Se por um lado tem quem não viva sem aparelho celular, existem aqueles que o abominam. É o caso do técnico em informática Angelo Pereto Sobrinho. Ele, a esposa e os filhos não contam com o recurso.
“Não posso nem ouvir esse nome, a palavra já me faz mal. É um bom meio para se ganhar tempo, para a clientela de profissionais liberais, médicos. De resto, acho o cúmulo. Acho que estou em outro mundo”, comenta. Não é bem assim, o aposentado Leopoldo Zanardi também não dispõe do aparelho, embora tivesse tido a oportunidade até de ganhá-lo. “Não aceitei porque não vejo necessidade”, explica.
Recentemente, quando viajou para Minas Gerais, levou um cartão telefônico com 50 unidades. “Seria mais uma coisa para eu carregar, me preocupar e pagar. Para o empresário que está no mundo dos negócios, é fundamental. Sou aposentado, não me interessa no momento. Mas não vou dizer que nunca vou usar”, afirma.

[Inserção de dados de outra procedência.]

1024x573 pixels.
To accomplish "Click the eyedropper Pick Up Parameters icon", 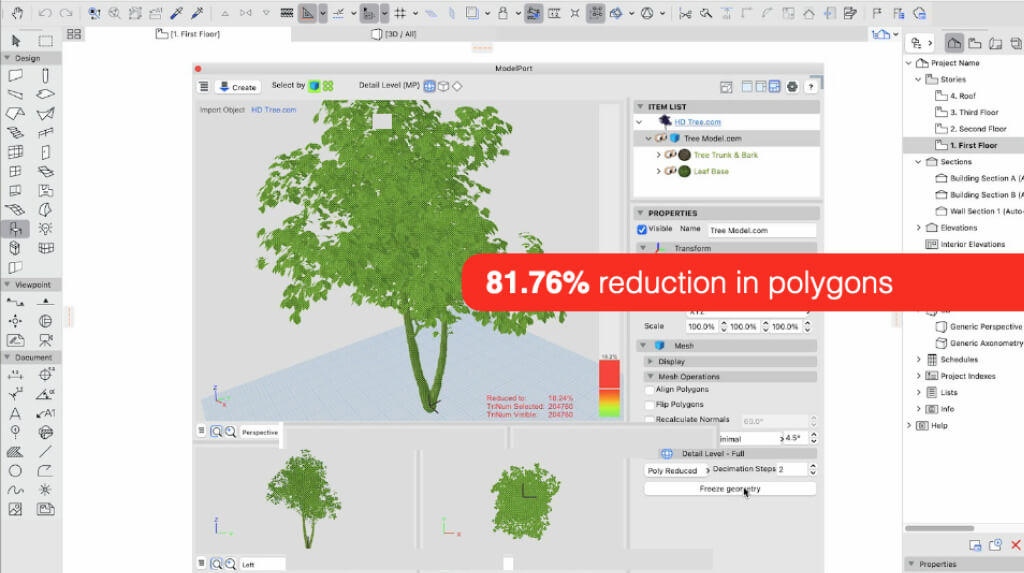I will pos(176,14).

Já Maurício Lima Verde, vice-presidente da Federação da Agricultura do Estado de São Paulo, vice-presidente da Comissão Nacional do Café e presidente do Sindicato Rural de Bauru, incorporou por necessidade o celular em sua vida. Resistiu por três anos.
“Eu partia do princípio que era fácil me achar. Hoje já faz parte da vida”, explica. Atualmente, tem por princípio atender todas as ligações já que, politicamente, não pode ficar inacessível.